Small Business Spotlight: LoCo Food Distribution


 

“Finding capital can be hard to navigate. Having options that aren’t banks, like CEF, was key to getting financing for my business."
– Elizabeth Mozer, Owner

Fort Collins, CO | Owner: Elizabeth Mozer |  www.locofooddistribution.com
Woman-Owned Food Services | Larimer County Pool


START

Necessity was indeed the “mother of invention” for Elizabeth Mozer who decided to start her own food distribution business when she couldn’t source food locally for her husband’s movie theater operation.

“I realized there was a missing piece [in the industry] and focused first on getting food service and agricultural customers.
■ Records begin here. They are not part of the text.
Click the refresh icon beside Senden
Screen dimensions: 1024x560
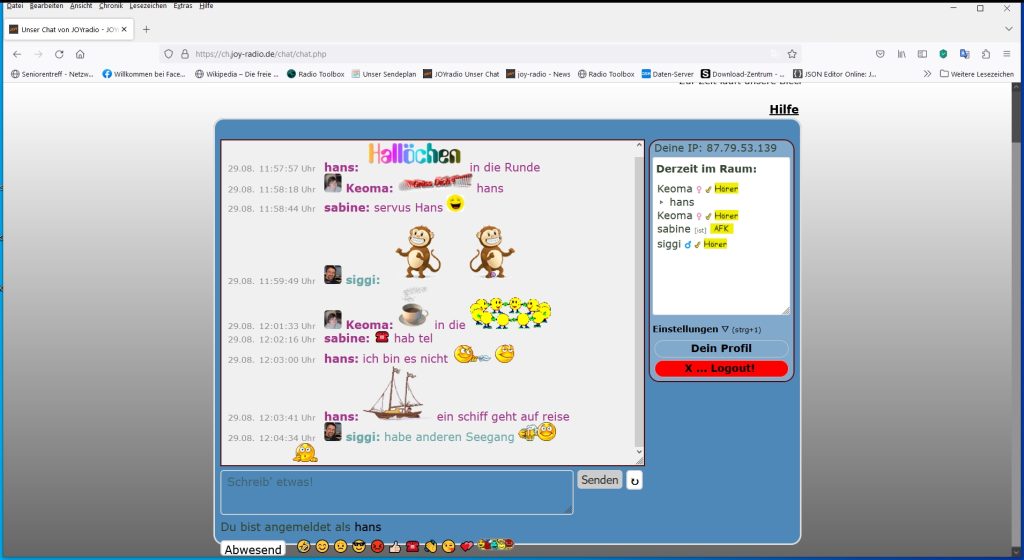tap(634, 481)
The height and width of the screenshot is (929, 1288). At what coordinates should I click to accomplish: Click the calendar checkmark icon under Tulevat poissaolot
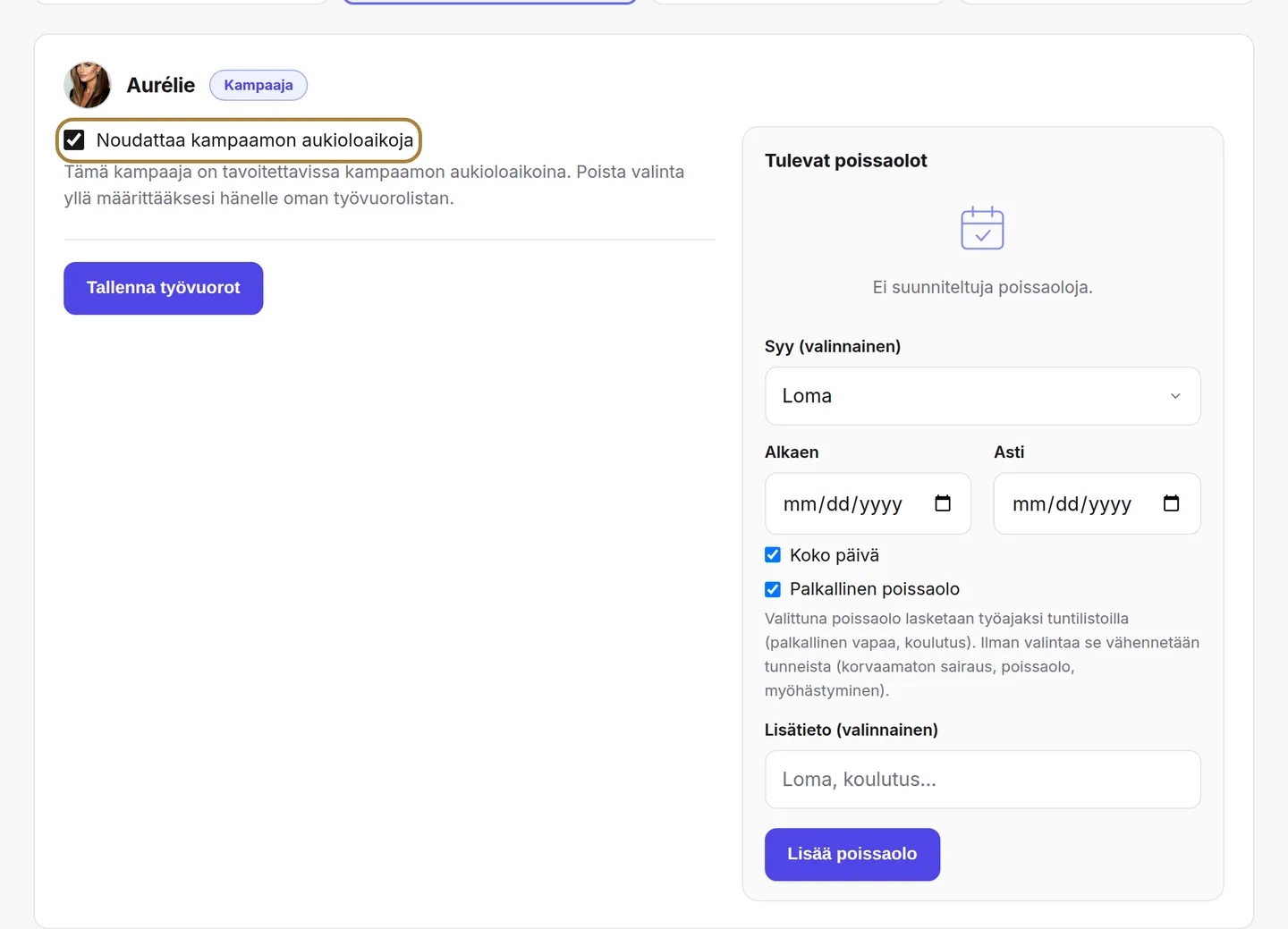[x=982, y=228]
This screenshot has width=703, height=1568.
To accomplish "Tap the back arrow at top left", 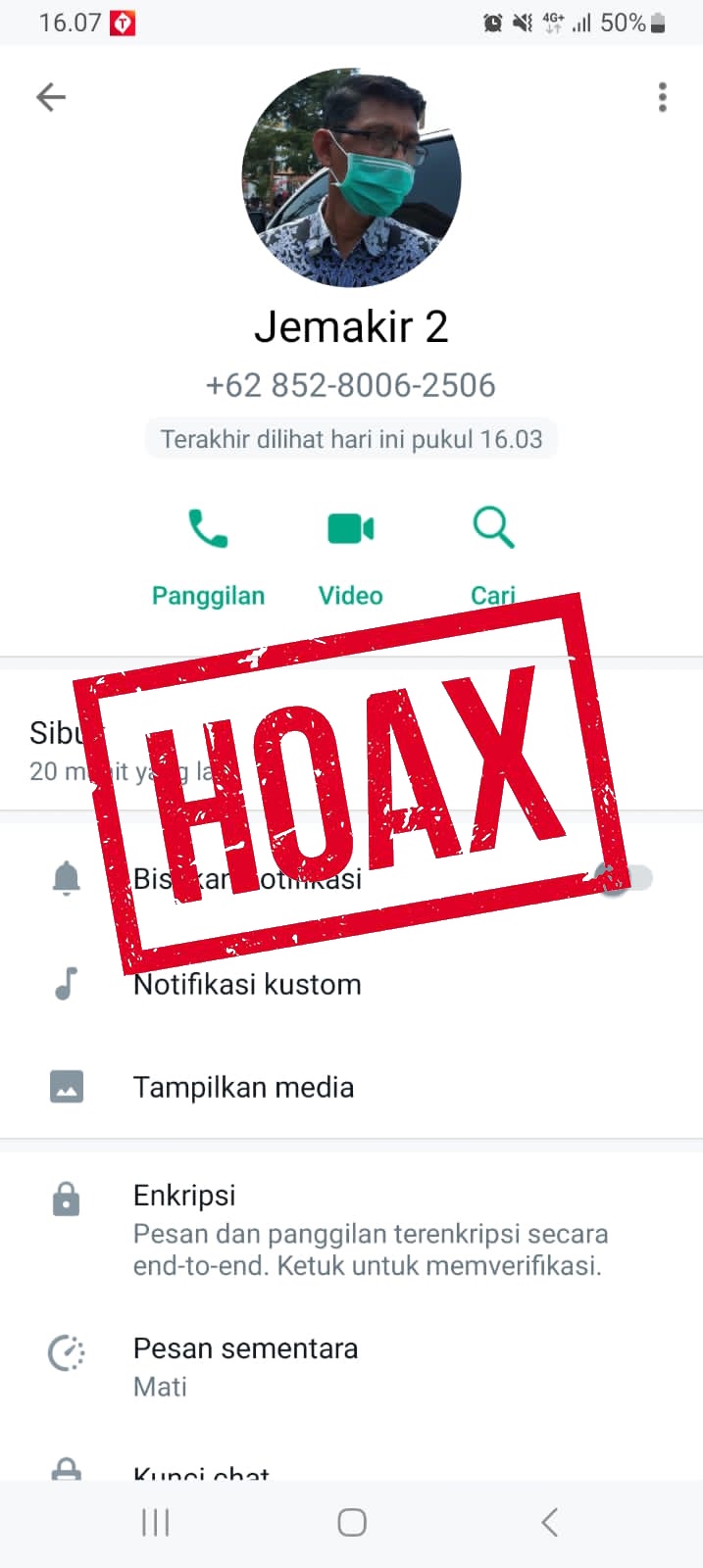I will point(51,97).
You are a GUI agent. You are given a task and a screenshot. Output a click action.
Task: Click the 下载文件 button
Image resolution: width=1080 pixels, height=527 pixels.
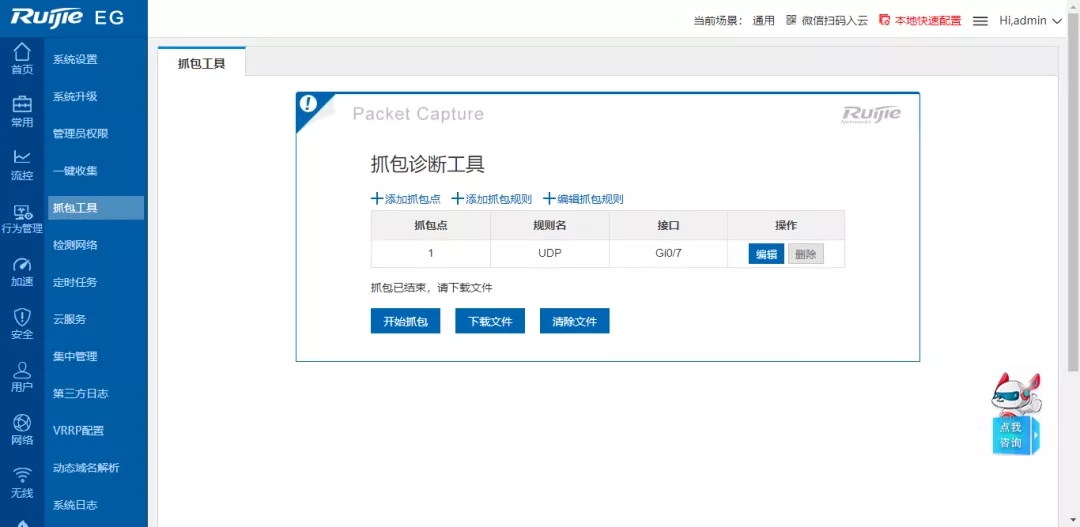click(490, 321)
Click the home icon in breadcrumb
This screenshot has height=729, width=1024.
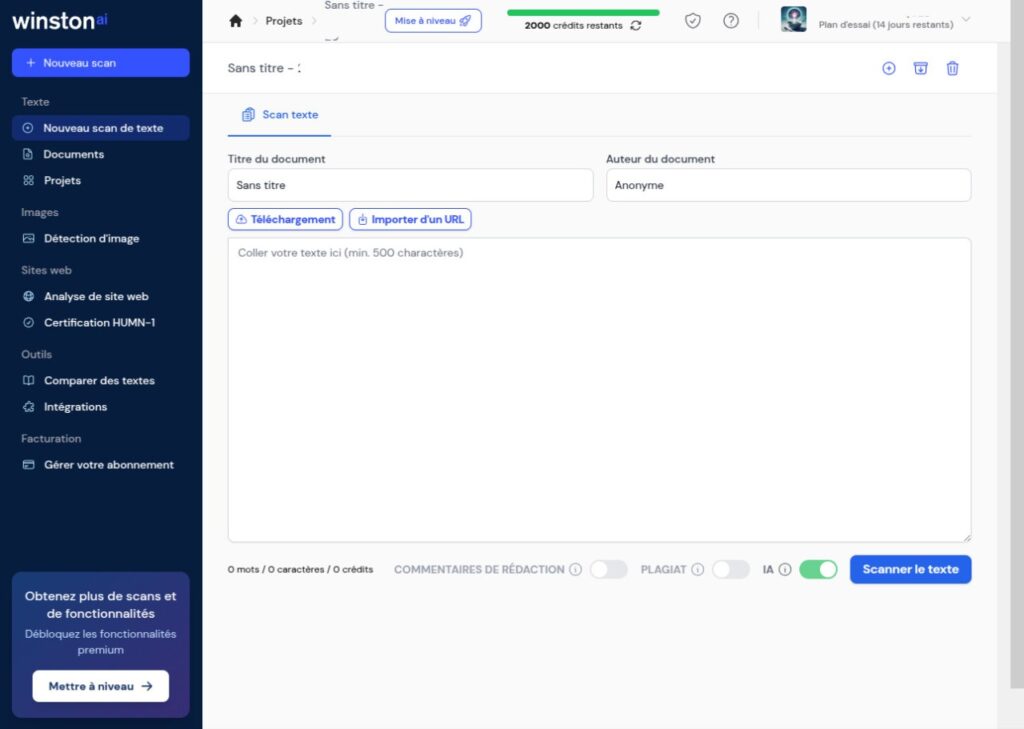pos(236,21)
I soon found retail chain grocers were our primary customers, along with independent coffee shops and food suppliers.” 

LoCo Food Distribution was started in 2011 and grossed $60,000 in its first year. Based in Fort Collins with deliveries as far north as Cheyenne and south to Colorado Springs, Elizabeth has grown her business to bring products from a 400 mile radius to Colorado’s Front Range and generated $4 million a year in sales in 2017. The bulk of her 15 employees are sales people, an office/warehouse team and drivers who help her provide “streamlined local sourcing,” by “offering Colorado retail establishments an easy way to purchase from over 150 local brands that are grown and/or processed within Colorado, and Colorado brands an easy way to reach wholesale buyers in the state.”

GROW

Elizabeth originally funded her startup with inheritance money but knew she needed more capital to grow it as she envisioned.

“I attended an event at Innosphere and was referred to Colorado Enterprise Fund (CEF),” she recalls. “I didn’t qualify initially but eventually applied for an SBA Community Advantage loan and Healthy Foods funding, and got both!”

Elizabeth also worked with CEF’s Business Acceleration Services (BAS) consulting team to outline her next steps for growth.

THRIVE

Now LoCo Food Distribution provides numerous food brands to national grocers like Safeway, Sprouts, Natural Grocers and Whole Foods Market stores in Colorado and beyond. Elizabeth also hosts a tradeshow each spring to connect 70+ local food producers with new retail customers statewide. She plans to start a social media campaign as well to help stores find out what locally-sourced food she distributes.

Like the local food her business distributes, Elizabeth has grown her business just as organically and credits CEF for making the road to securing capital an easy one.

“Finding capital can be hard to navigate,” she remarked. “Having options that aren’t banks, like CEF, was key to getting financing for my business.